Maybe you are good with the clients, maybe you are creative or a master of writing. These sound like things that broad groups of people have, but everyone excels in each of those areas in a different way. It would be like saying Keith Moon was a great drummer. Sure, there are lots of those, but he was the world’s greatest Keith Moon-type drummer, and that’s a bit more special.
The motif arises throughout 1969’s “Tommy,” where the central deaf, dumb and blind kid becomes a Pinball Wizard by feeling the vibrations of the table better than anyone, unburdened by other senses.
“He ain’t got no distractions/Can’t hear those buzzers and bells/Don’t see lights a flashin.”
Find the thing you do differently than everyone else and weaponize it.
Getting in tune
“Music is one way of individuals getting in tune with one another,” Indian Sufi master Hazrat Inayat Khan once told Pete Townshend. Khan’s words inspired the song “Getting in Tune,” a Who’s Next track originally written for Townshend’s aborted Lifehouse project. The Lifehouse project was wildly ambitious (with a plot far too complex to try and explain), centering around the idea of musical vibrations reaching a point so pure as to reflect the personalities of the audience. The Lifehouse project would form a “universal chord” to produce a transcendental experience where everyone is connected. The project wasn’t completed, at least by The Who (Townshend would release solo Lifehouse work), but the idea of music’s connective power permeated the band’s work.
In “Tommy,” Townshend envisioned the music on the album transmitting the vibrations being felt by the character, as if to have the listener become the titular character.
This kind of connectivity through craft, deeper than the obvious, is pursued in every medium of storytelling.
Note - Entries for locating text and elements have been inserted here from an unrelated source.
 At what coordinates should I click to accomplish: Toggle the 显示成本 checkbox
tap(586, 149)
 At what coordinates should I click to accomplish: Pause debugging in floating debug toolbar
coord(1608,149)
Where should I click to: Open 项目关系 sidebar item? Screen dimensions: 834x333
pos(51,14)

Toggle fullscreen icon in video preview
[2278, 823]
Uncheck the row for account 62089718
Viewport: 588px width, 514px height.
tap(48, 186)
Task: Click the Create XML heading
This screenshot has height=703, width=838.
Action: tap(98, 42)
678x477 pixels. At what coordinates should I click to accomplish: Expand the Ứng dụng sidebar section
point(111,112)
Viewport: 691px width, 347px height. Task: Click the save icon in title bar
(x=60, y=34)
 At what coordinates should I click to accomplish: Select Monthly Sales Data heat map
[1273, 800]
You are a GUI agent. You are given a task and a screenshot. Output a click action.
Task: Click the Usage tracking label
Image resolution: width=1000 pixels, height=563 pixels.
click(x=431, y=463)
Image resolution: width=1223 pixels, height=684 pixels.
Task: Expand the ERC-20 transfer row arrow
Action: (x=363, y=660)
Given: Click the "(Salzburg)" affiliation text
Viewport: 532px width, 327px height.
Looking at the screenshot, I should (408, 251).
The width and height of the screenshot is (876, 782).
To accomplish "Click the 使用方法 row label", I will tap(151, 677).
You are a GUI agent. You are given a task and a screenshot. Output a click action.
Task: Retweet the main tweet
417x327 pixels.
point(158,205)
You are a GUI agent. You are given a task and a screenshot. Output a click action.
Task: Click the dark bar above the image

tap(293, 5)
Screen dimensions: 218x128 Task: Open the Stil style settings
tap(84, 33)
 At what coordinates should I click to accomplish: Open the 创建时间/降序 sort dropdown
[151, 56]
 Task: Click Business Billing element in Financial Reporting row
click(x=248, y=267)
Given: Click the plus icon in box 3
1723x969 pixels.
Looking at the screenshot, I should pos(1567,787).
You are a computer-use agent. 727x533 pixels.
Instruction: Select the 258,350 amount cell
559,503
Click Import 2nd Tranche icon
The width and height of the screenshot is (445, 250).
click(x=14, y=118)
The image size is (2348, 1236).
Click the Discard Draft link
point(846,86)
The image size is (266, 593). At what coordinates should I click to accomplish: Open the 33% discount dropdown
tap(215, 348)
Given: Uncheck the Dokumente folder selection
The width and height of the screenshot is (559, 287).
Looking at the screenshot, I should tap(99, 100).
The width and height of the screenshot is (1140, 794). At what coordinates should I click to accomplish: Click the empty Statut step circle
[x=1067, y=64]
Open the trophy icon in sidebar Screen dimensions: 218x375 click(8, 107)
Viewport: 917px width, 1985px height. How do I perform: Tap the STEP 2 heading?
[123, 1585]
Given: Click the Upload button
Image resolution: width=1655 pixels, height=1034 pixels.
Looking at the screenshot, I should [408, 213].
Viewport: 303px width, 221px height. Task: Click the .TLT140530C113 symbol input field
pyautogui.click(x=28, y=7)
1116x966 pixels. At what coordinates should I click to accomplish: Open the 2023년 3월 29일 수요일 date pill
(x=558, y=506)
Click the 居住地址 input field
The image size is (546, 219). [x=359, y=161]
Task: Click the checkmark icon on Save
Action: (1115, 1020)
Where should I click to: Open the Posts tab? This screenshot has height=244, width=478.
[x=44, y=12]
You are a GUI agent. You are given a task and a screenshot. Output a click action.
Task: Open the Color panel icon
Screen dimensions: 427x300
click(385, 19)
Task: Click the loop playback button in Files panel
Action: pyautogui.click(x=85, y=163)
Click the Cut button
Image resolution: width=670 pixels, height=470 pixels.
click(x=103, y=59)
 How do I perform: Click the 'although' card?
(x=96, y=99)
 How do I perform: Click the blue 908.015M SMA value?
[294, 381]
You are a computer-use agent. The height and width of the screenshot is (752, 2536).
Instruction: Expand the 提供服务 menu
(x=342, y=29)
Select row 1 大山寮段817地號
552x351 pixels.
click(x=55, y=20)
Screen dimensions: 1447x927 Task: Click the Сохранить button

Brands and PR campaigns need to be distinct, different and connect with people in the press, media and social media. The new media age has ushered in an excess of content. For effective copy to shine it must be “in tune” with your clients and their customers. If you can find harmony in your PR campaign, clients and customers may sit up, take notice and stop scrolling.
Be ambitious and consistent
For Townshend and The Who many tracks from the abandoned project were repurposed for “Who’s Next,” creating one of their most beloved albums full of iconic rock anthems like Baba O’Riley.
Townshend’s ambition led him to these classic works, and he was disappointed to siphon off the planned rock opera, but he produced work that kept the band in the cultural zeitgeist.
In the ever-changing technological landscape, marketers must show the same ambition, consistency and flexibility. Every project should be approached with the same energy and vigor as the last. Even ambition that ultimately falters can produce good ideas. And what the clients want is ever-changing so you should be too.
Townshend reconciled ambition with the importance of delivering consistent quality work earlier in his career as well. After adding “Pinball Wizard” to a Tommy record that was shaping up as potentially dark, Townshend said, “If I had failed to deliver The Who an operatic masterpiece that would change people’s lives, with ‘Pinball Wizard’ I was giving them something almost as good: a hit.”
Be ambitious and consistent. Roll with the punches, stay current, think ahead and play the hits.